Christ’s resurrection has transformed the lives of millions and millions of people who have put faith in him. His resurrection is to strengthen their faith and sustain their hope. Hope should bring joy and reason to live their lives when they face difficulties and problems of life such as sickness, disease, worry, anxiety, loneliness and fear.
In a few moments, we are going to renew our baptismal promises. Most of us were baptized when we were tiny infants. Our parents and godparents supplied what was lacking in us. They made the profession of faith for us. They made promises to reject sin and Satan and its empty promises on our behalf. Today each one of us must profess our faith in the risen Lord, not in a mechanical way and in a routine fashion. We cannot depend on the faith of our parents and godparents forever. We have to learn to stand on our own feet as far as faith is concerned. We must ratify the faith we received at baptism, if we expect to be mature Christians.

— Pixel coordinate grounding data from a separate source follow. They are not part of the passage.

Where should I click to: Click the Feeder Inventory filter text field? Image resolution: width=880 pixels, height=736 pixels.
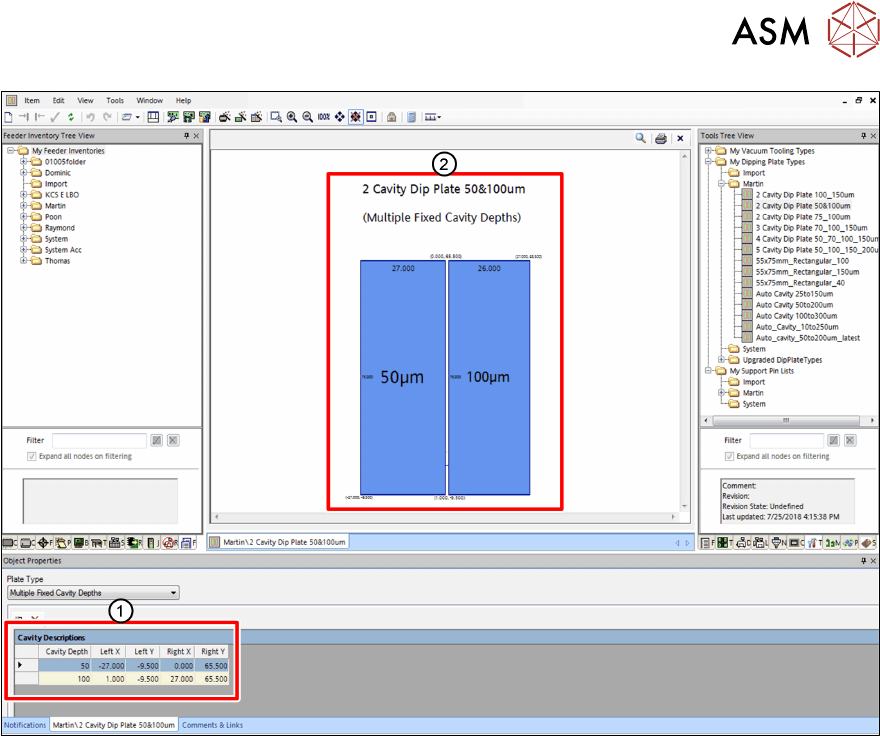click(x=98, y=440)
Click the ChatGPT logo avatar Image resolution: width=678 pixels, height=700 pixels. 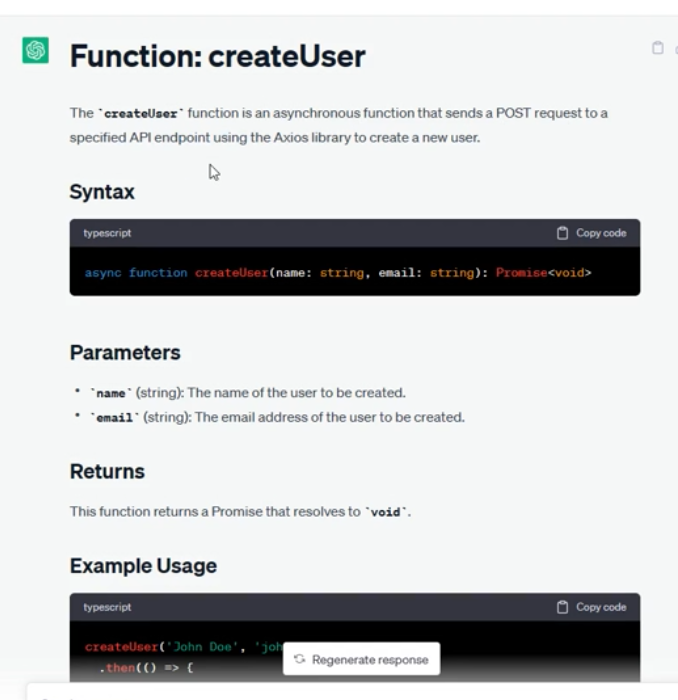[x=36, y=50]
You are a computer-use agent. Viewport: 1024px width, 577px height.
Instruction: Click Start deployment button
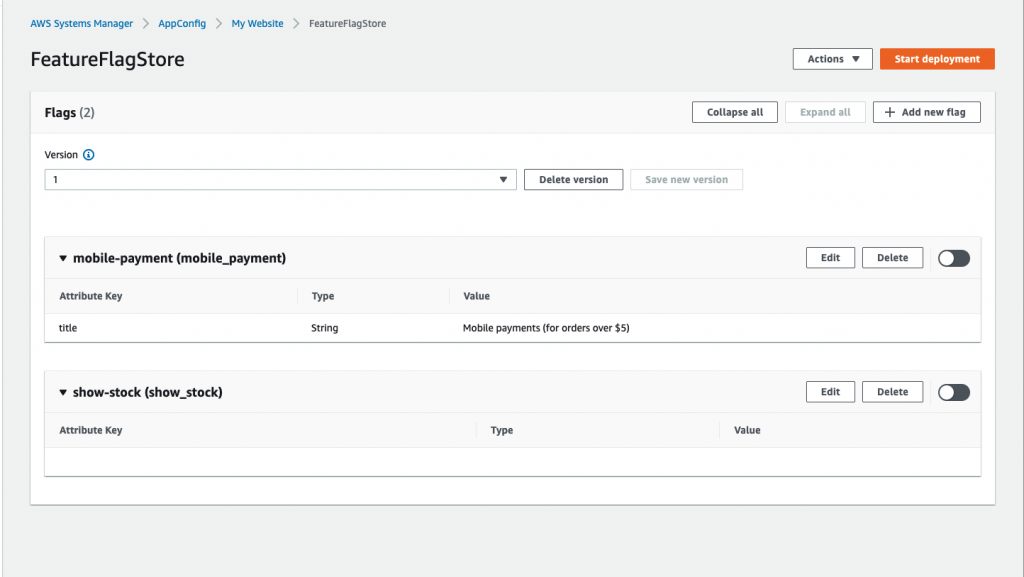pyautogui.click(x=937, y=59)
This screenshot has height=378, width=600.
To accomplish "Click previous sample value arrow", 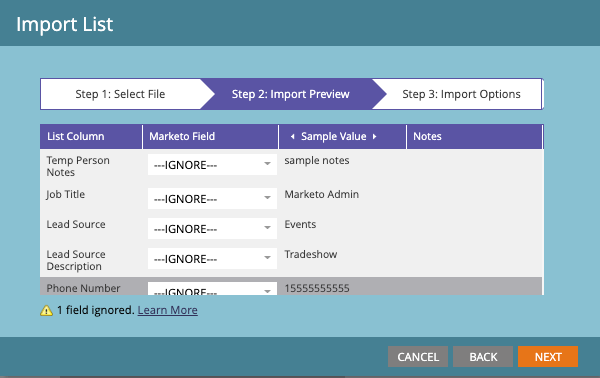I will tap(292, 137).
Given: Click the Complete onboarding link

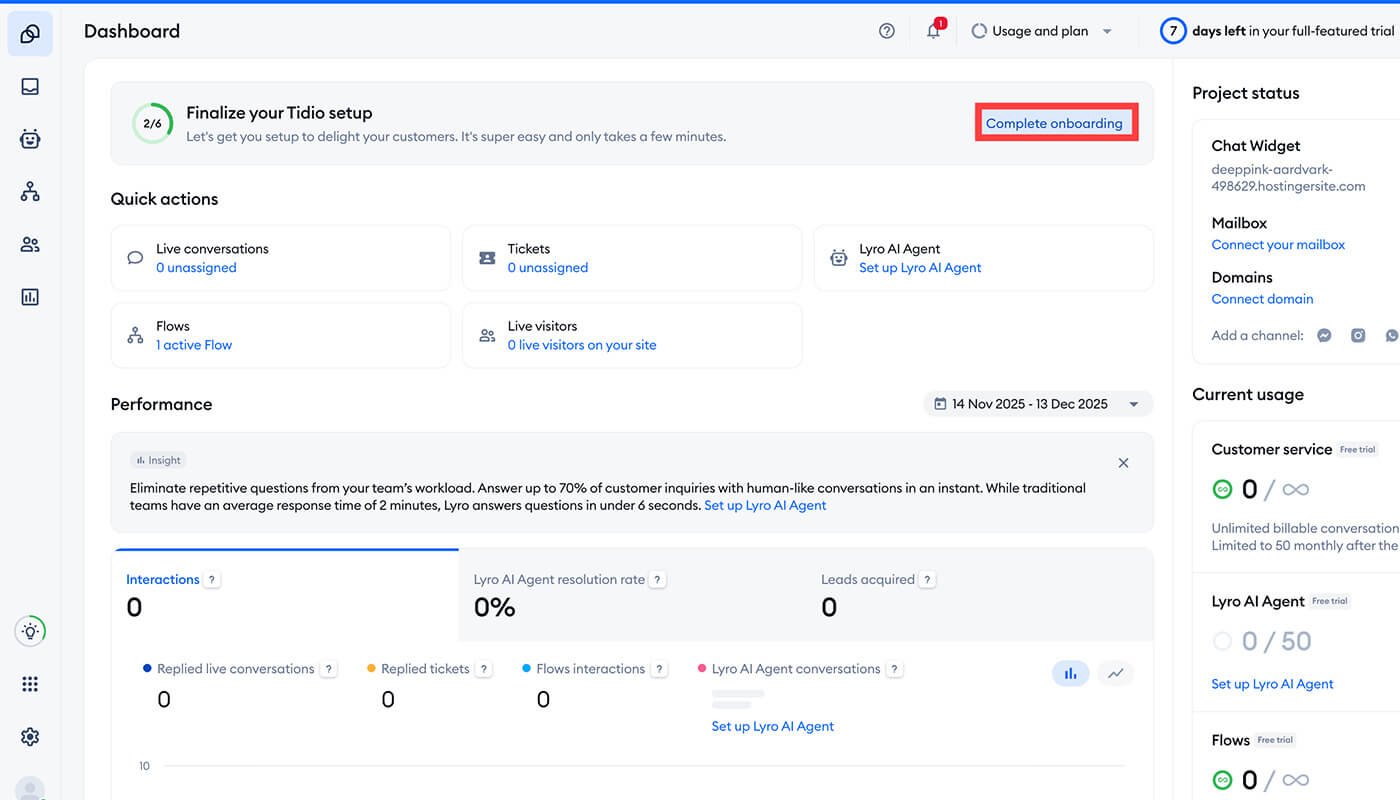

One of the baptismal promises we are going to make is to renew our belief ‘in Jesus Christ, his only Son, our Lord, who was born of the Virgin Mary, was crucified, died and was buried and rose from the dead and is now seated at the right hand of the Father’ (Renewal of Baptismal Promises). This faith in Jesus Christ is also, what we proclaim in the profession of faith Sunday after Sunday after Sunday. Therefore, if our renewal of faith at baptism is not to be an empty promise, then we have to take it seriously, and to live and practice what we promise.
Prayer for rising in grace with the risen Lord:
Oh risen Christ!
By your resurrection, you destroyed sin
and overcame death.
In Lent, we have died to sin and vices.
May we rise now in grace with you? Amen.